-------- PROVIDED RECORDS

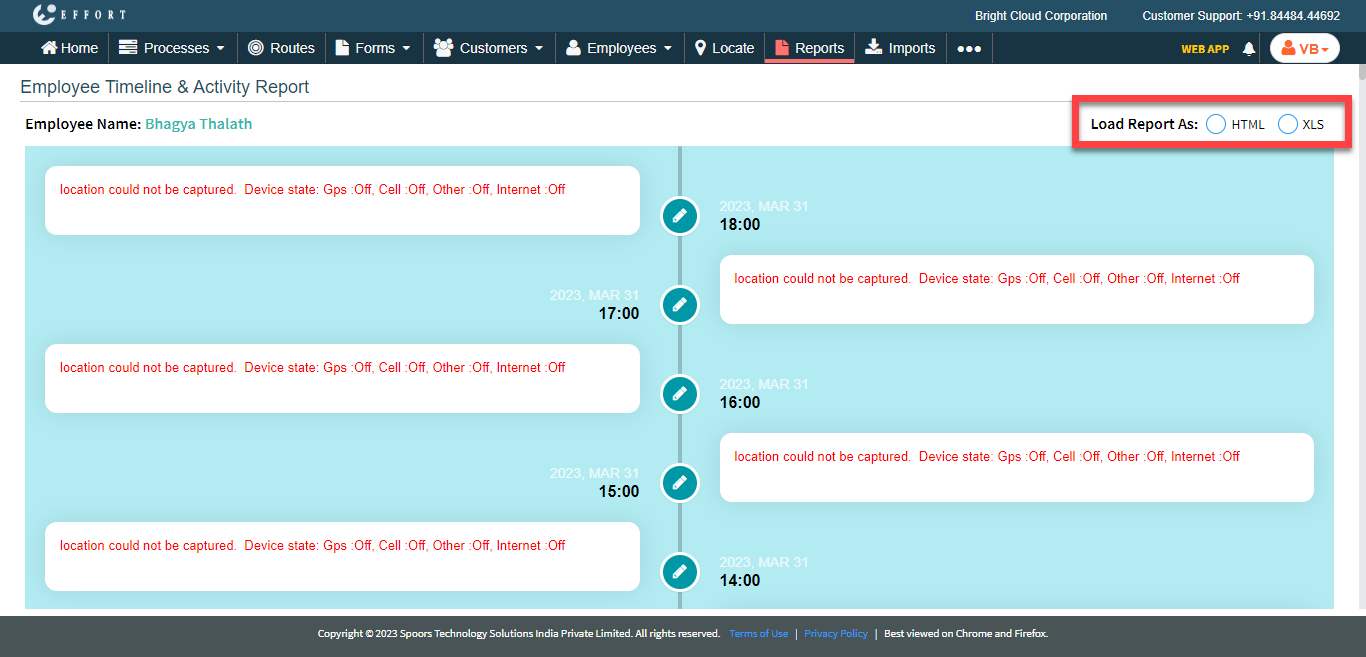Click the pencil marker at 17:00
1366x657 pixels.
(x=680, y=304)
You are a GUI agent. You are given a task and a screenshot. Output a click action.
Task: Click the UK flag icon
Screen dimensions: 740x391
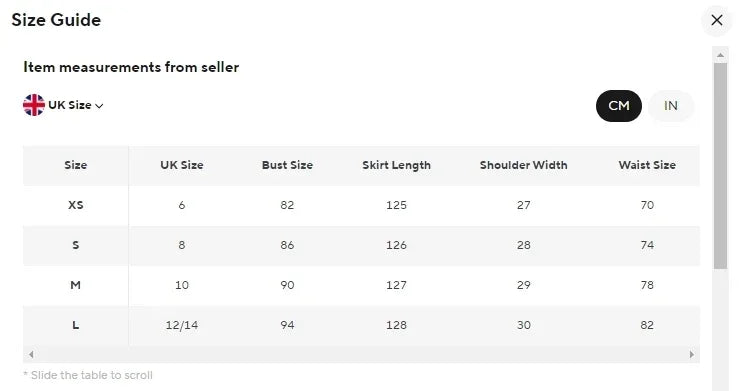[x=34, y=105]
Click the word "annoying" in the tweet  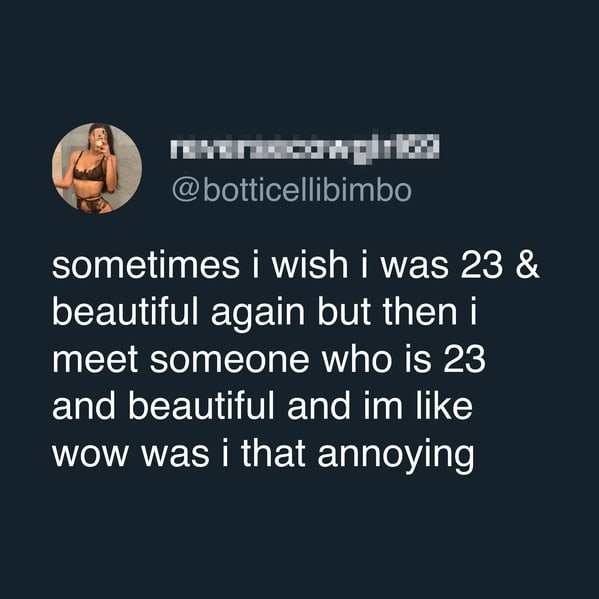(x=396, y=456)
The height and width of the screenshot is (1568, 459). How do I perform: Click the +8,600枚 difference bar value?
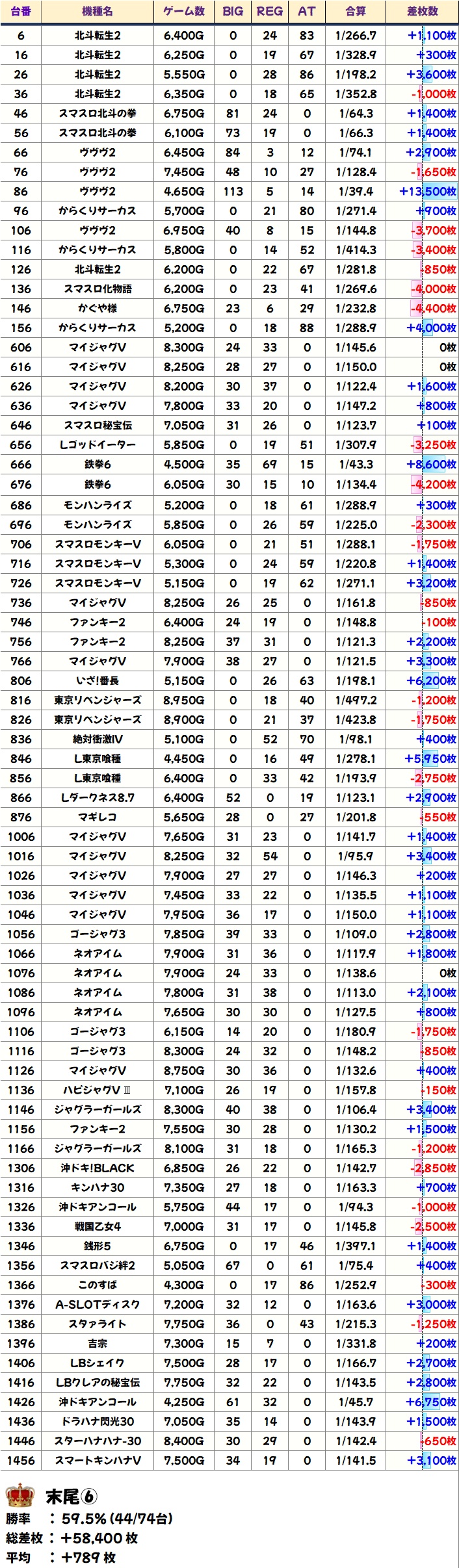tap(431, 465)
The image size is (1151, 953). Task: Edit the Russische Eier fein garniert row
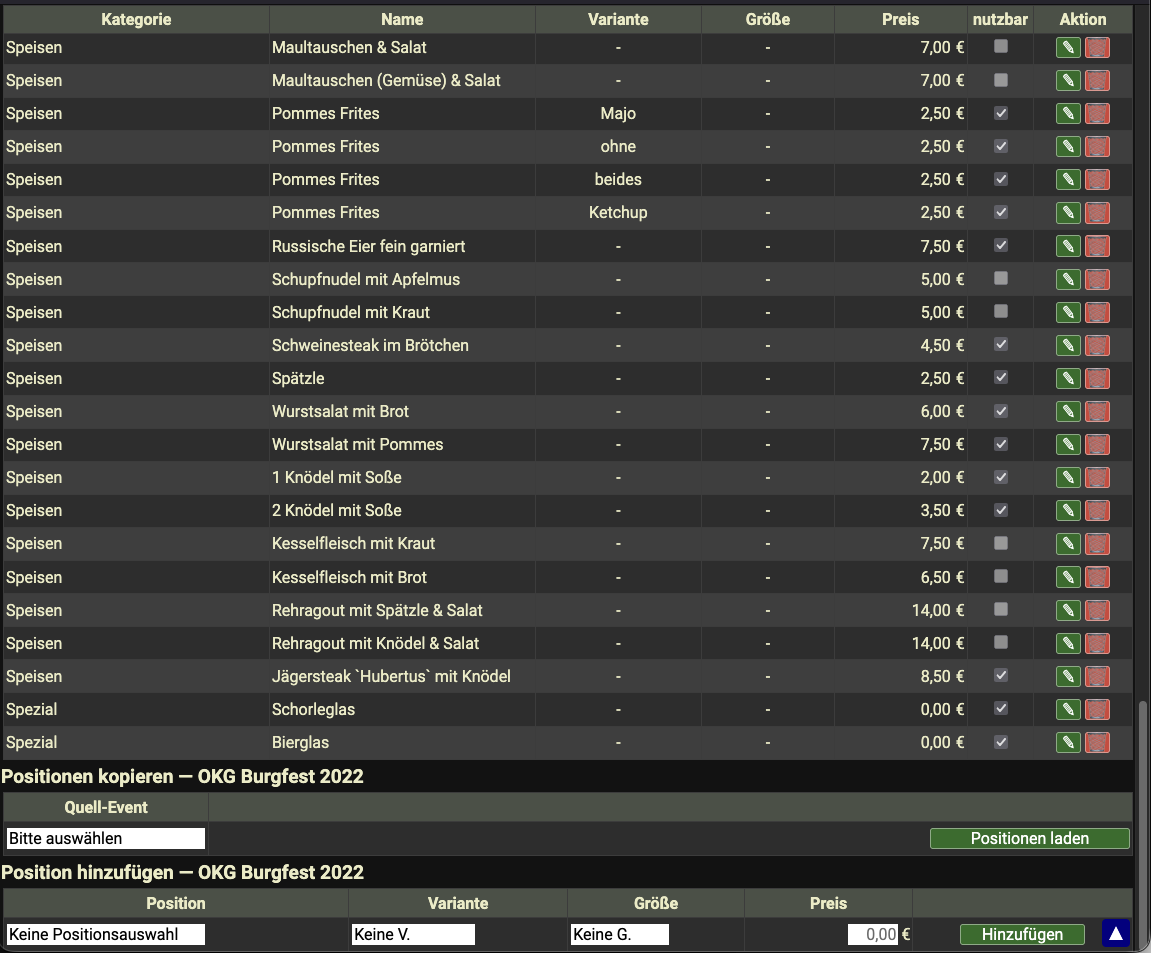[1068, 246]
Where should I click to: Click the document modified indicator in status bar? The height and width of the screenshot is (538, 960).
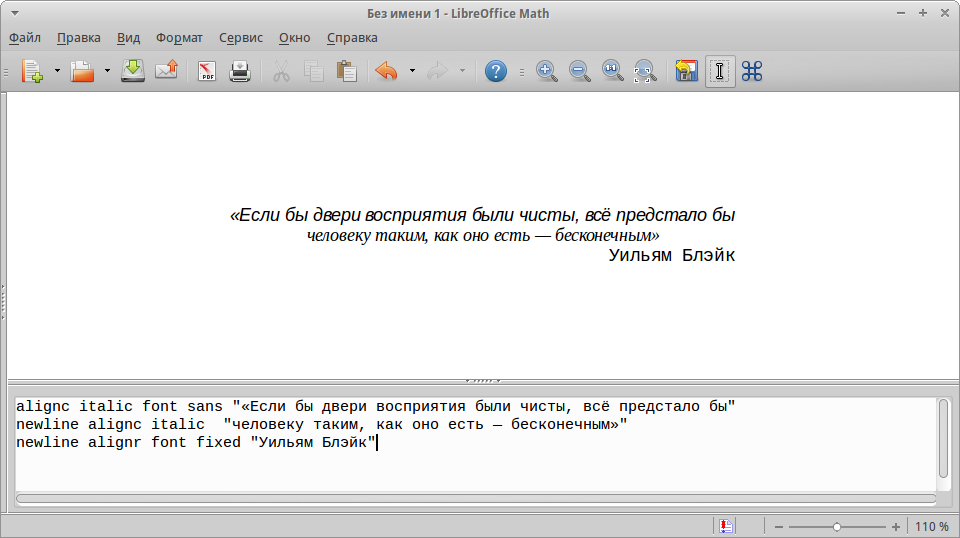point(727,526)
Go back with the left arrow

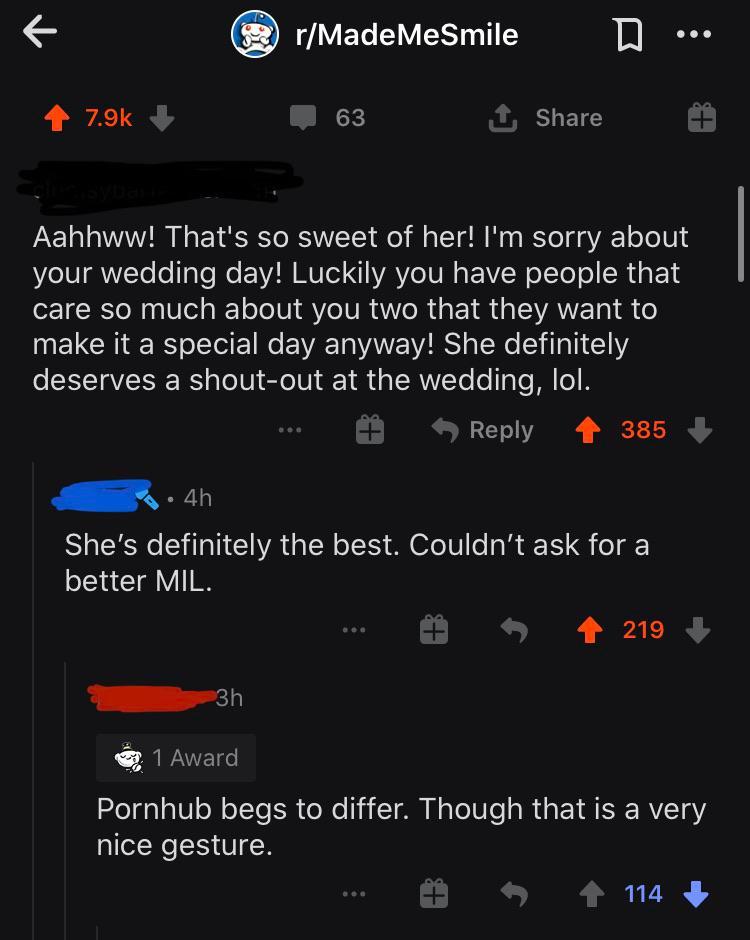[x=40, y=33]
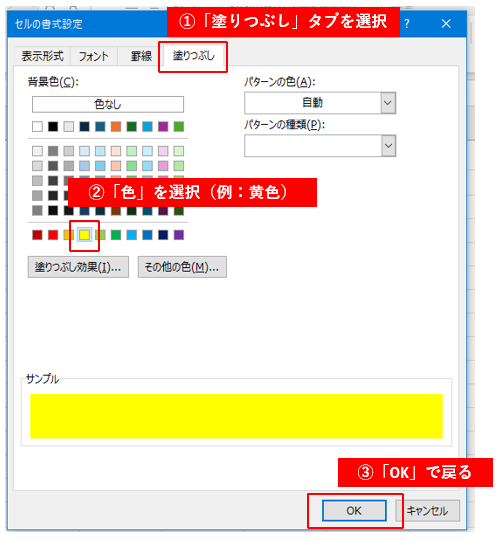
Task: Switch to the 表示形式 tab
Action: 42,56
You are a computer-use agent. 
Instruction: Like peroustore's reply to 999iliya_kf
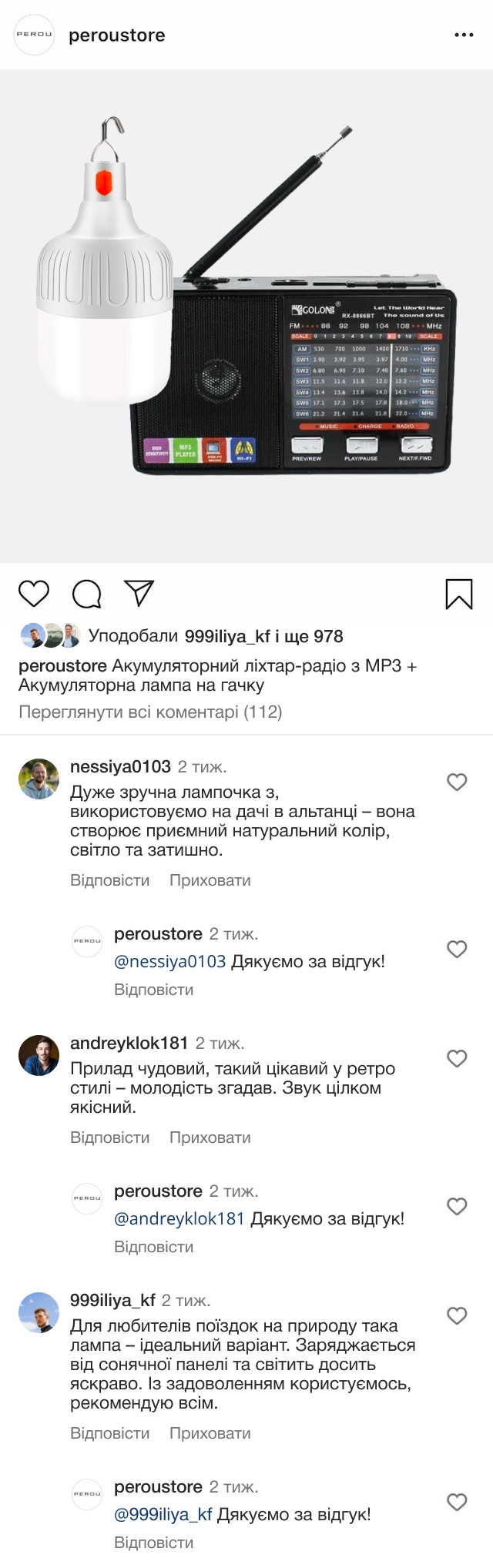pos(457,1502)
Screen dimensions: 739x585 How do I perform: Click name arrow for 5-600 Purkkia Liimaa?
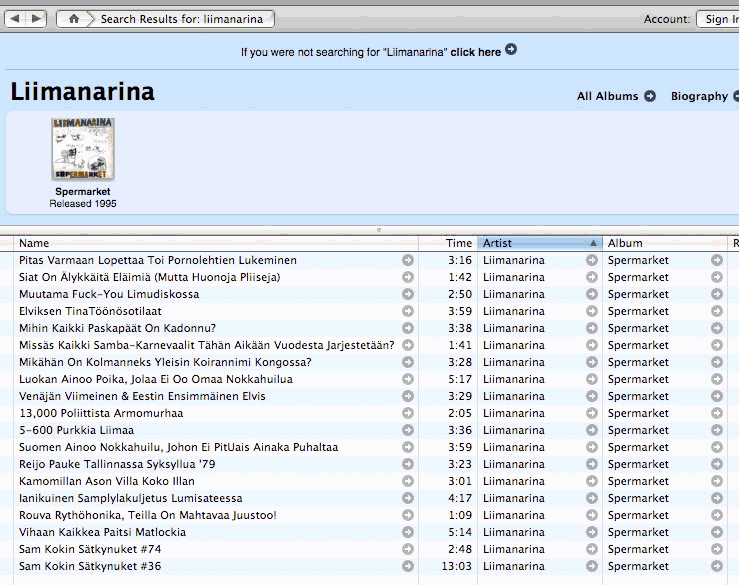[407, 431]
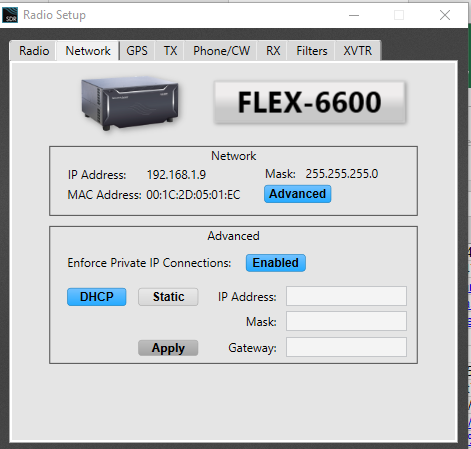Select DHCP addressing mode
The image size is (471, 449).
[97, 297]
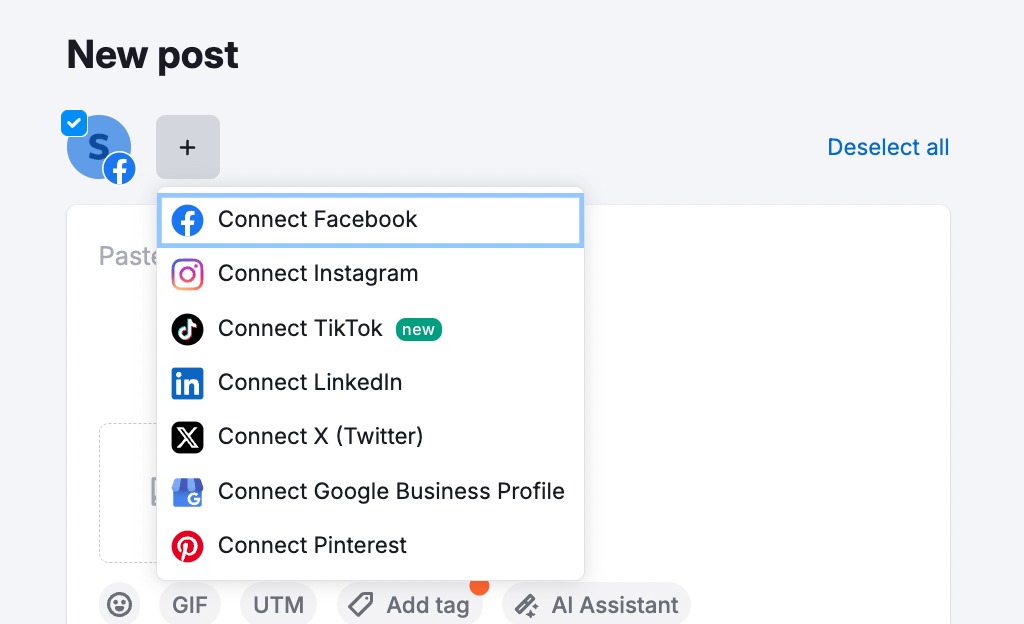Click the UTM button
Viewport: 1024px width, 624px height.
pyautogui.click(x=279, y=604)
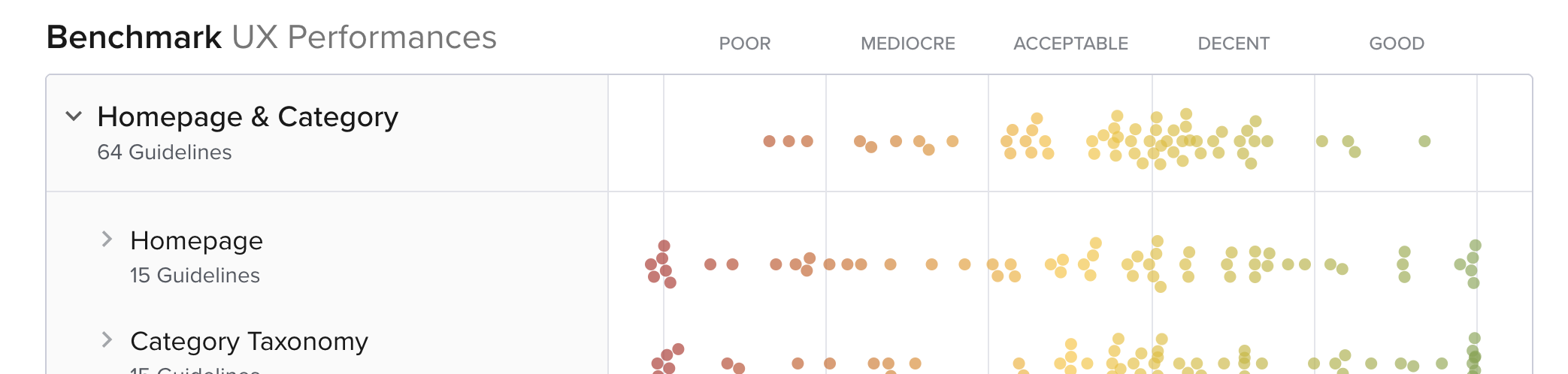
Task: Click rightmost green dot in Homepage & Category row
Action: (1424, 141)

----------------

(WHAT IS REQUIRED):
Going through the data above, return each line with the word "agent".

(REPLY TO THE EXERCISE):
You are a GUI agent. You are given a task and a screenshot. Output a click action.
You are a computer-use agent. 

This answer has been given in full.